Ahora llega lo invisible.
Con el sol y la estabilidad, muchas plantas activan una estrategia reproductora que han perfeccionado durante millones de años, es decir, la floración. Y florecen bien. A veces, demasiado. El resultado no es solo un campo verde y amable, sino un aire cargado de polen que, en ocasiones, complica la primavera para muchas personas.
Curiosamente, esto nos acompaña desde hace siglos, aunque no supiéramos explicarlo.
El emperador Augusto ya sufría catarros primaverales, haciendo referencia al «catarrhus» estacional. También Séneca, que hablaba de su «suspirium» con una precisión casi clínica. Pero nadie sabía qué lo provocaba. Durante mucho tiempo se culpó a perfumes, a vapores o, sencillamente, al capricho del clima.
Algo más tarde se empezó a señalar el posible papel de las plantas, aunque sin precisar cómo. El médico persa Al-Razi habló de la «fiebre de las rosas», sin llegar a sospechar que su floración coincidía con la de las gramíneas. Maimónides recomendaba serenidad como parte del tratamiento. No iban mal encaminados, pero el responsable era otro: microscópico, ligero y omnipresente.
Hubo que esperar al siglo XIX para que John Bostock, y después Charles Blackley, señalaran al verdadero culpable: el polen, y popularizaran el término «fiebre del heno».
Desde entonces lo sabemos. Y, sin embargo, cada primavera volvemos a sorprendernos.
La clave está en las plantas anemófilas, es decir, aquellas que utilizan el viento para dispersar su polen, entre las que destacan las gramíneas. Son plantas discretas, que pasan fácilmente desapercibidas. No tienen pétalos vistosos ni producen néctar. En su lugar, han desarrollado estructuras muy eficaces: estambres que liberan grandes cantidades de polen ligero, que, además, contiene alérgenos, y estigmas plumosos que facilitan su captura.
Es una estrategia basada en la cantidad y la probabilidad: cuanto más polen se produce, mayores son las opciones de éxito.
Pueden llegar a liberar millones de granos de polen al viento. A ciegas. Sin control. Una estrategia simple, pero extraordinariamente eficaz. Tan eficaz que les ha permitido colonizar medio planeta y sostener nuestra alimentación: trigo, arroz, maíz.

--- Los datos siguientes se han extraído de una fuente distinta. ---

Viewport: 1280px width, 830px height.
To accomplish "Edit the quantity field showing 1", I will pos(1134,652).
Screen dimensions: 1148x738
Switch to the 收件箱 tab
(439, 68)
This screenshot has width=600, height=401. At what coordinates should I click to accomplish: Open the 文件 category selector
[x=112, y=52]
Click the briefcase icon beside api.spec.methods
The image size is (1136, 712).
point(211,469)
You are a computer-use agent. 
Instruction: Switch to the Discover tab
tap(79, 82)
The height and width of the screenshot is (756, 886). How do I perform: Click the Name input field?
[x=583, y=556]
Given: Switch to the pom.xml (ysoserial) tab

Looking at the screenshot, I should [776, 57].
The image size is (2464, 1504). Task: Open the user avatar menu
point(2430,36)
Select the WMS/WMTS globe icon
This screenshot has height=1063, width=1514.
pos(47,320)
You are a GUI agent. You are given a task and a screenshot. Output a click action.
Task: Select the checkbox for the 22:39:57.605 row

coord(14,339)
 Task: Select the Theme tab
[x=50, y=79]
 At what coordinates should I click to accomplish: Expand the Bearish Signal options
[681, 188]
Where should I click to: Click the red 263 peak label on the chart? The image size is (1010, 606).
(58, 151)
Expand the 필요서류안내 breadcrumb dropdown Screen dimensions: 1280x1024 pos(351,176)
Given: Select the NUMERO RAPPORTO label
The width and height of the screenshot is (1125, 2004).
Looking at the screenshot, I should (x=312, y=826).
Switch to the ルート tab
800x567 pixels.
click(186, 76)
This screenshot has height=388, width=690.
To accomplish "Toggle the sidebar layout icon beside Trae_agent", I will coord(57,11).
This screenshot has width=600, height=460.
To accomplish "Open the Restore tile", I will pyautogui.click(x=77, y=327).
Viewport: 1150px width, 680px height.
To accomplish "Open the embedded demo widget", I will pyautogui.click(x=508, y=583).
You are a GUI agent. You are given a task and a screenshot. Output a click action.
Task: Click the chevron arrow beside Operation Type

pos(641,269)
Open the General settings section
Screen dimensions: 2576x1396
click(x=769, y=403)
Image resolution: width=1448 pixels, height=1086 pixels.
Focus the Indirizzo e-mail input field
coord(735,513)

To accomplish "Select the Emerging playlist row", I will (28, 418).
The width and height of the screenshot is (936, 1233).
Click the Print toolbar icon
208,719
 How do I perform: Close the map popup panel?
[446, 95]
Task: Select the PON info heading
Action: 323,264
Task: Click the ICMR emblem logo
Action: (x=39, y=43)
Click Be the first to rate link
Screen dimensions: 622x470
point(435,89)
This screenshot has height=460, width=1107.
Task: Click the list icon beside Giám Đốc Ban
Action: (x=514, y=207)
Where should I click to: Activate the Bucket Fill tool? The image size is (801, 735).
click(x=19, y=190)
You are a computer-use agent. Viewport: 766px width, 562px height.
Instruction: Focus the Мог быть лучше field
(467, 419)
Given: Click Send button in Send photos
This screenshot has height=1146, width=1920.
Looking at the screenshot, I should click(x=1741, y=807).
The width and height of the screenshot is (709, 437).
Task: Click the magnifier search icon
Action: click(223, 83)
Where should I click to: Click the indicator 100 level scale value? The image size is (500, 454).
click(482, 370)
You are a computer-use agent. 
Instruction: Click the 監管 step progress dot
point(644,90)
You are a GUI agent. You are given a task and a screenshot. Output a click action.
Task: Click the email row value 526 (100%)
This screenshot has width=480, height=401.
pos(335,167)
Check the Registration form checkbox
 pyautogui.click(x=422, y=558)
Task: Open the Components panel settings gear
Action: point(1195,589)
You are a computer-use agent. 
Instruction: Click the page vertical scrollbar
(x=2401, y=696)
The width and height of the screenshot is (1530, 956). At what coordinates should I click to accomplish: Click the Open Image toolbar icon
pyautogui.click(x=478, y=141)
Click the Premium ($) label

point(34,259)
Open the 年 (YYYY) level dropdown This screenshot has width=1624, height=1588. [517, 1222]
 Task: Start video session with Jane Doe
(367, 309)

Este es, probablemente, uno de los mayores éxitos evolutivos de la Tierra. Y, como suele ocurrir, ese éxito tiene efectos colaterales. El mismo polen que asegura su supervivencia es el que pone en alerta a nuestro sistema inmunitario. Se trata de un error de interpretación, en parte favorecido por nuestro estilo de vida. En algunas personas, el cuerpo reacciona como si se enfrentara a una amenaza real: estornudos, picor, fatiga, asma. La biología vegetal se cruza con la humana... y, de momento, gana la primera.
Por si fuera poco, el clima está afinando aún más el problema al alterar los ciclos de floración de muchas plantas. Las estaciones se desdibujan. La familia de las gramíneas es enormemente diversa y, en función del tiempo, unas especies florecen antes y otras más tarde. Cuando hay suficiente agua, la primavera se alarga. El polen permanece. Y lo que antes era un episodio breve se convierte en una temporada larga: más días, más exposición, más pacientes.
Al final, la escena es casi paradójica. Celebramos la primavera como símbolo de vida, de renacimiento, de equilibrio natural. Y lo es. Pero también es el recordatorio de que ese equilibrio no siempre juega a nuestro favor.
Porque, en el fondo, cada estornudo primaveral es una pequeña evidencia de algo mayor: que cuando la naturaleza funciona perfectamente.... no siempre estamos invitados a disfrutarla.